O superendividamento foi tratado por Aline Romanholli como uma situação em que a renda já não suporta dívidas e despesas básicas ao mesmo tempo. A diretora do Procon de Santo André explicou que água, luz, remédio, telefone e moradia precisam entrar no cálculo antes de qualquer acordo, para que o consumidor não assuma parcelas impossíveis de cumprir.

“Se o consumidor ele tem mais dívidas do que o salário dele suporta para pagar as despesas básicas do dia a dia, água, luz, remédio, telefone, ele não pode viver sem pagar aquilo.”

Disse Aline Romanholli.

A lei de superendividamento, alterada em 2021, protege consumidores que perderam a capacidade de arcar com despesas básicas por causa do excesso de crédito, dívidas e consumo.

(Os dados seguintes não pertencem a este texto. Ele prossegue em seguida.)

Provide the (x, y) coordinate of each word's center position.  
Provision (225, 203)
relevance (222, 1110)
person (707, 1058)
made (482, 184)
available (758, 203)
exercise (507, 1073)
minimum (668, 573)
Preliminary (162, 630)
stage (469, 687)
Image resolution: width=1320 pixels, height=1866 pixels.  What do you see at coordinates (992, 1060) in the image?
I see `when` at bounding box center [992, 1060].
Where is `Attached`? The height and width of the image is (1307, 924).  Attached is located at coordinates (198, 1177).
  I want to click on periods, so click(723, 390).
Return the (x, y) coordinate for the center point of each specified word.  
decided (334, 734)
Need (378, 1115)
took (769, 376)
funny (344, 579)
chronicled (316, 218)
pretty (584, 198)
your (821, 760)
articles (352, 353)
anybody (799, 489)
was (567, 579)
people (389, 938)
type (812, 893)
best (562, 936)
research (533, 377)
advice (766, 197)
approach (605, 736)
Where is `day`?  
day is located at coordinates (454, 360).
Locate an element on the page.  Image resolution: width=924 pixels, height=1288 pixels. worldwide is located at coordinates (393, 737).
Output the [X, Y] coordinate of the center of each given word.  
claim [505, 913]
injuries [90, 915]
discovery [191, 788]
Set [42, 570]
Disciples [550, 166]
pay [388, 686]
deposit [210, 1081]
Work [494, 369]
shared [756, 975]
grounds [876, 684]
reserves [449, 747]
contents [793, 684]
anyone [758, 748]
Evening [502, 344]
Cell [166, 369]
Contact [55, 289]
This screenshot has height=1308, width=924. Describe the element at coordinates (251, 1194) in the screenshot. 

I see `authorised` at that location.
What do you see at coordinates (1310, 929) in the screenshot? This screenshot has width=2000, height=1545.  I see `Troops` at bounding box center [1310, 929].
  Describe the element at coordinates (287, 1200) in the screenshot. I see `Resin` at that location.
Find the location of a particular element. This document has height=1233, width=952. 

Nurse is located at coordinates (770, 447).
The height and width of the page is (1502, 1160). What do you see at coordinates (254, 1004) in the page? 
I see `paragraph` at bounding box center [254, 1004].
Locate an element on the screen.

A edição do Renegocia mencionada por Aline estava prevista para 9 e 10 de junho, com atendimento na sede do Procon e presença de empresas com alto volume de reclamações ou serviços essenciais.

“Eu nunca oriento a pedir empréstimo para pagar dívida, porque aí você não vai pagar o empréstimo, você vai começar a pagar o empréstimo com a dívida.”

Disse Aline Romanholli.

A orientação é começar pelas dívidas menores, calcular despesas essenciais e evitar transformar uma dívida em outra maior. Aline relatou casos de pessoas com várias pendências simultâneas e pouco dinheiro livre para negociar, situação em que o Procon abre reclamações, aguarda respostas dos fornecedores e tenta construir parcelas compatíveis com a renda.